つながり

いまはもう連絡先もわからない友人や初恋の人…。

そんな彼らも今、この瞬間、同じ時間を、それぞれに、どこかで、過ごしている。

そんなふうにふと思い出すことも、立派な「つながり」だね。

相手の「今」を、具体的に知ることだけがすべてじゃないんだ。

柿の種

棄てた一粒の柿の種
生えるも生えぬも
甘いも渋いも
畑のよしあし

寺田寅彦

酒のつまみは柿の種
亀田 浪花屋 三幸製菓
ビール 焼酎 ウィスキー
組み合わせはお好みで

百鼠

賞味時期

つまらなくて最後まで読めなかった本を、数年後に読んでみたらとても面白かった。これは「読書あるある」の1つだけど、要するに「タイミング」の問題なのだ。

例えば修学旅行の時にはまったく興味を持てなかった神社・仏閣とか、若い頃には良さがわからなかった演歌も、時期をずらすと感銘を受けたりする。その時々の年齢・経験・環境…などによって、ものの捉え方が変わるからだ。

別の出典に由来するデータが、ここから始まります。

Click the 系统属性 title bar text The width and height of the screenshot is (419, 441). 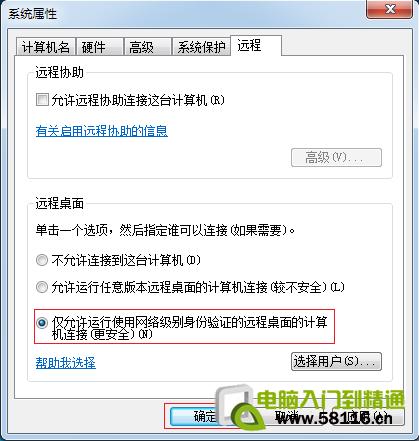(33, 14)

つまり、物事にはそれを一番おいしく味わえる「賞味時期」があるのだ。しかしそれは人それぞれに違い、本人もいつなのかわからない。ものによっては「期限」があって、ひょっとしたら気づかぬうちに過ぎてしまったものもあるかもしれない。

エッセイ

好きな作家のエッセイは、親友や憧れの人とのおしゃべりのようなもの。こちらが聞き手に徹する「一方通行」ではあるが、興味深い話をいろいろ聞かせてもらいながら、同じ場所で、同じ時間を過ごしているような気分になれる。作家と読者の適度な距離を保ちながら、親密な関係を構築できるのである。

風呂上がり

世に「気持ちのいいこと」はたくさんあるけれど、「風呂上がり」もそのひとつで、個人的にはかなり上位にくる。

さっぱり、そしていい香り。至福は「ひととき」であることも重要なポイントだ。